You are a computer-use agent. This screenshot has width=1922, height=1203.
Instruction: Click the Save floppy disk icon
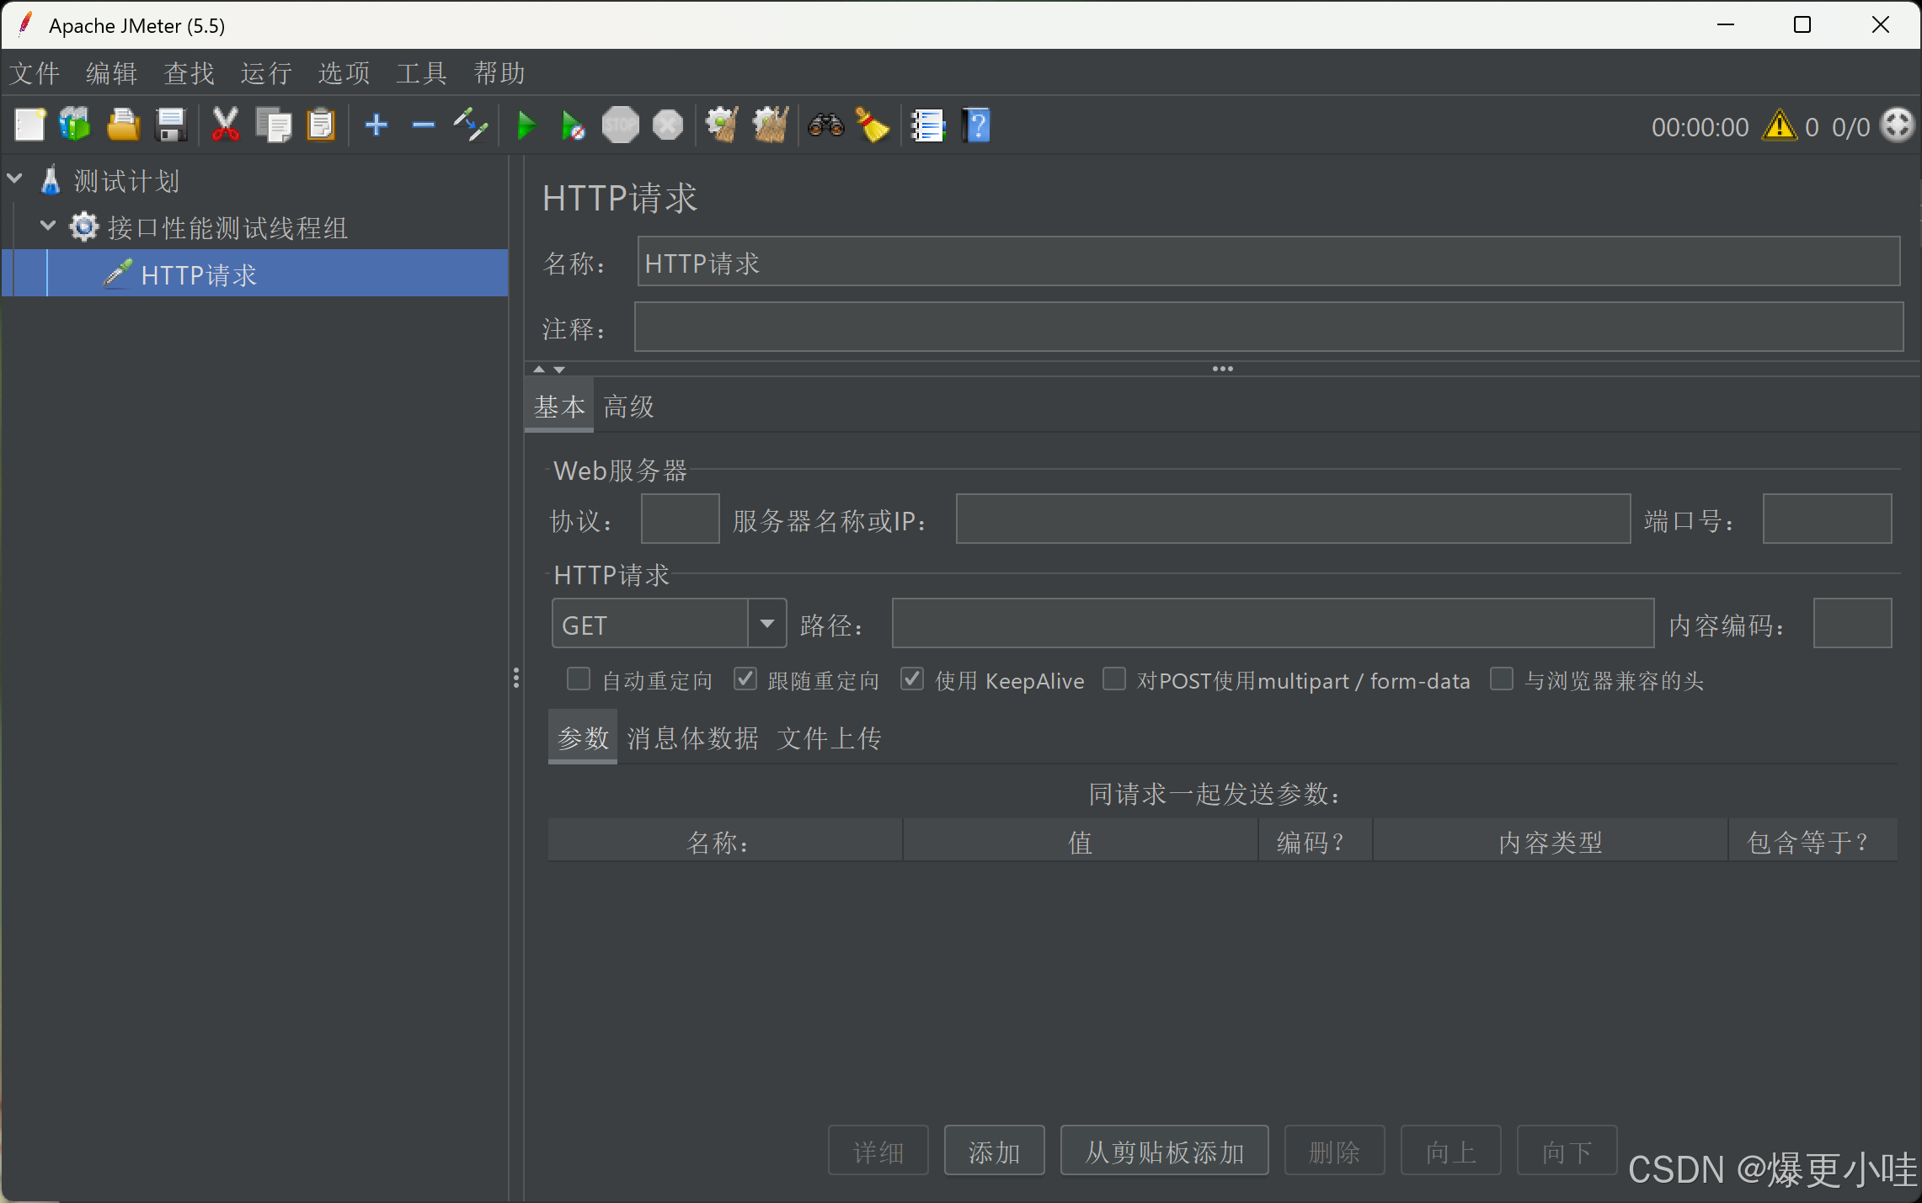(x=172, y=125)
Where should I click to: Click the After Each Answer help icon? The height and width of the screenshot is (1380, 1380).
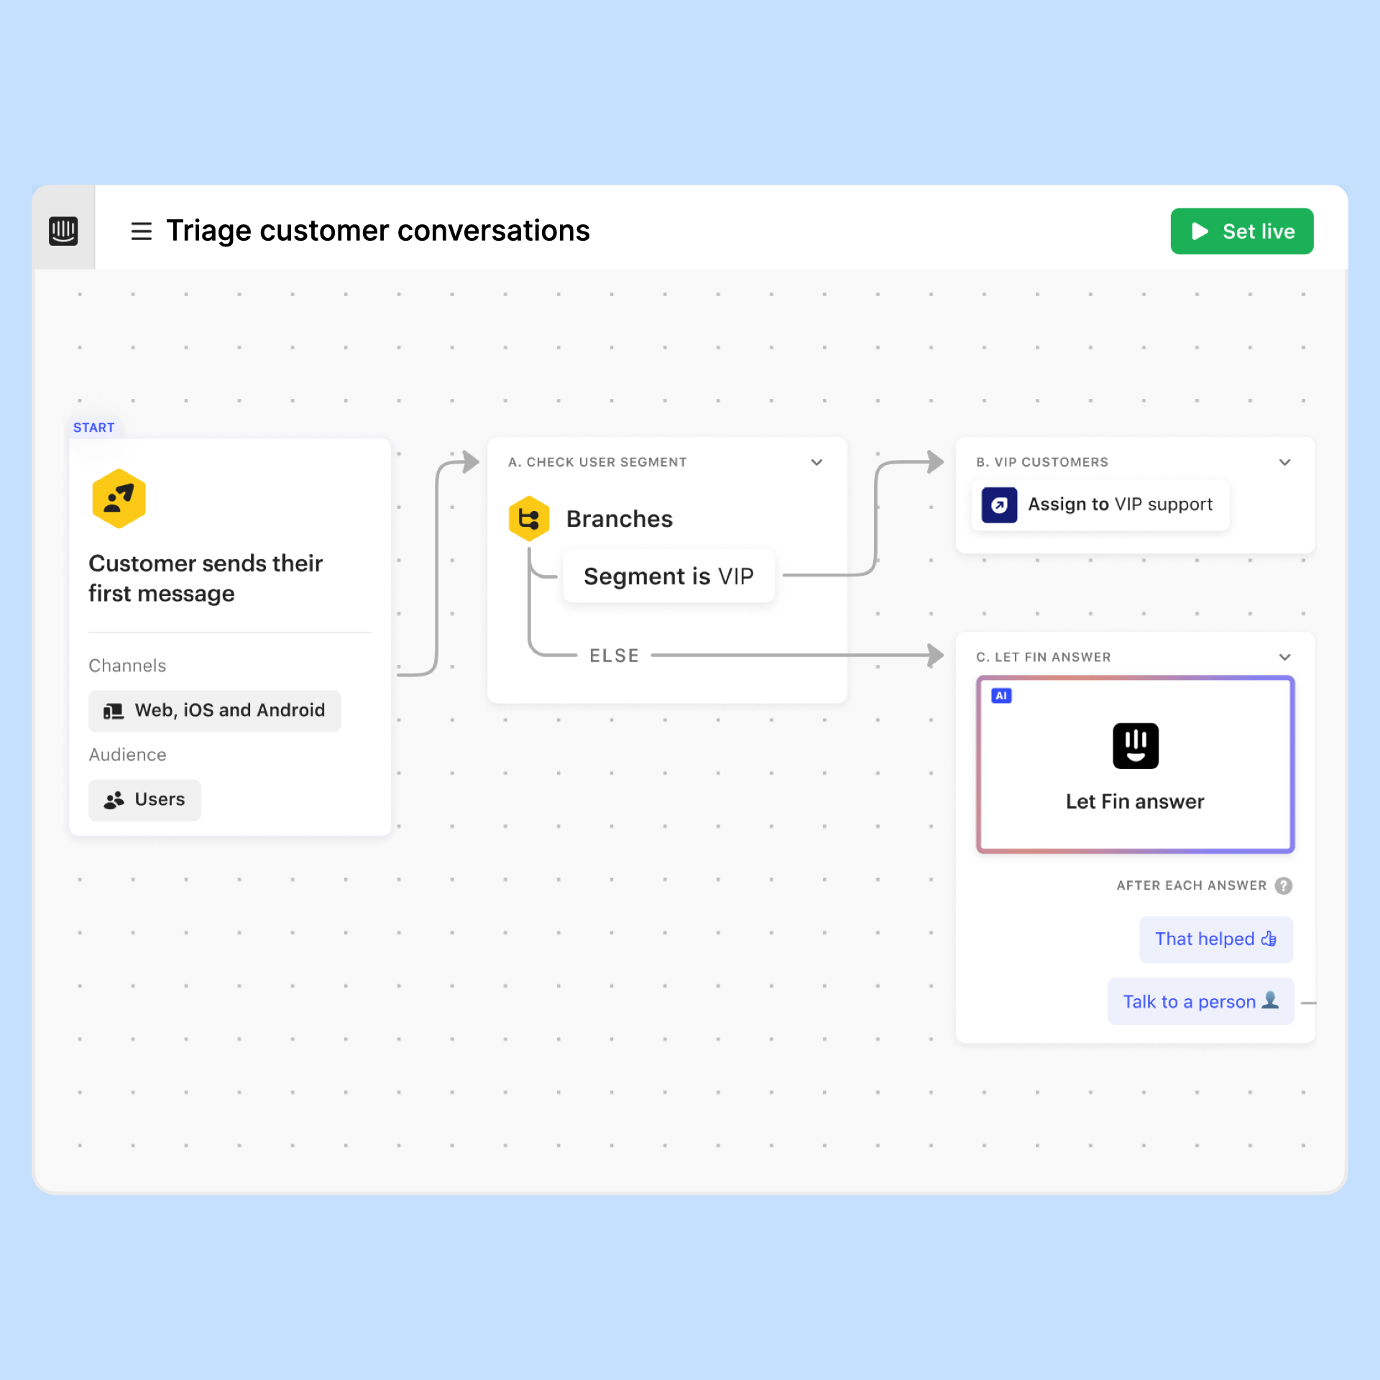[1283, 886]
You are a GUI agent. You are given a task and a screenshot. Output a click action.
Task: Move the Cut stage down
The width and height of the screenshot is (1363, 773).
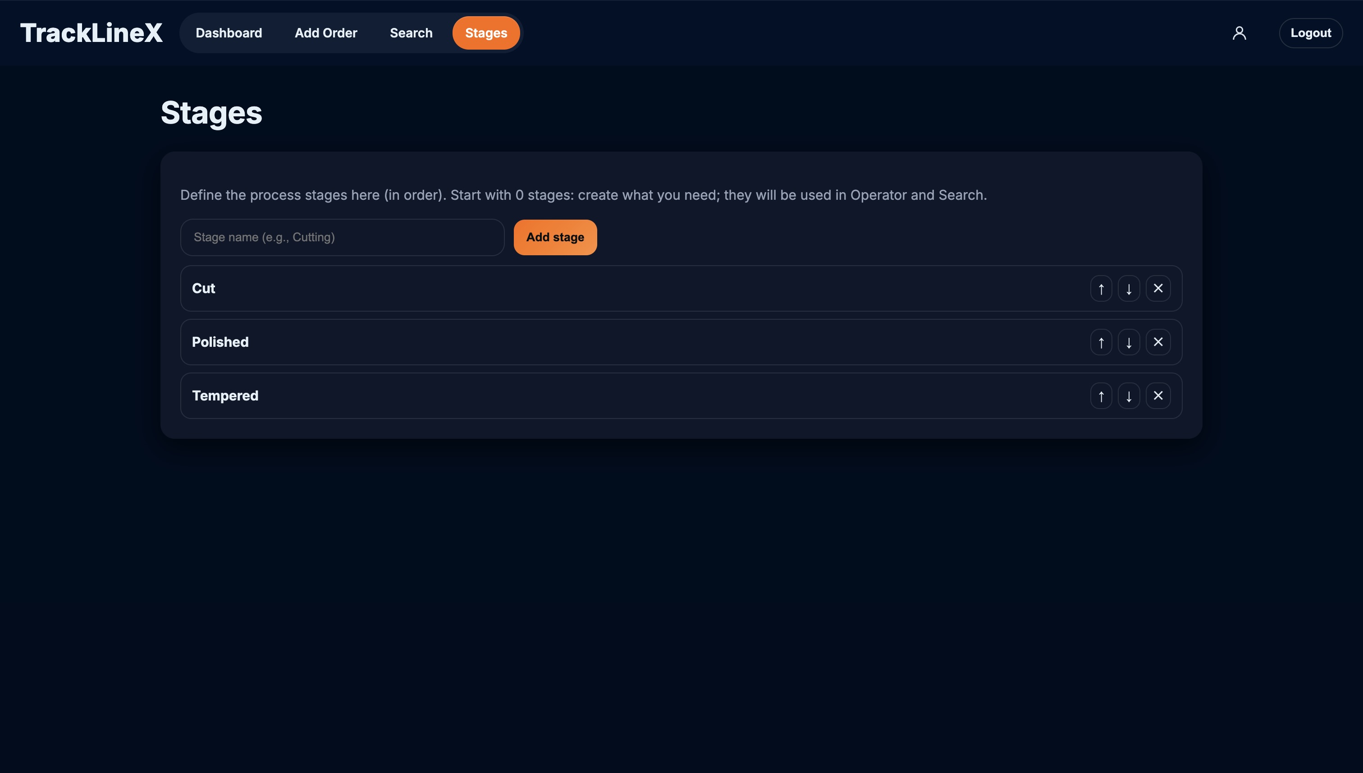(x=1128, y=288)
──────────────────────────────
**INSTRUCTIONS TO FOLLOW:**
From the line that holds "The width and" to the last line of the records, please copy each line exactly and nothing else. Pictures stay out.

**TASK RESULT:**
The width and height of the screenshot is (1363, 773).
(x=1128, y=288)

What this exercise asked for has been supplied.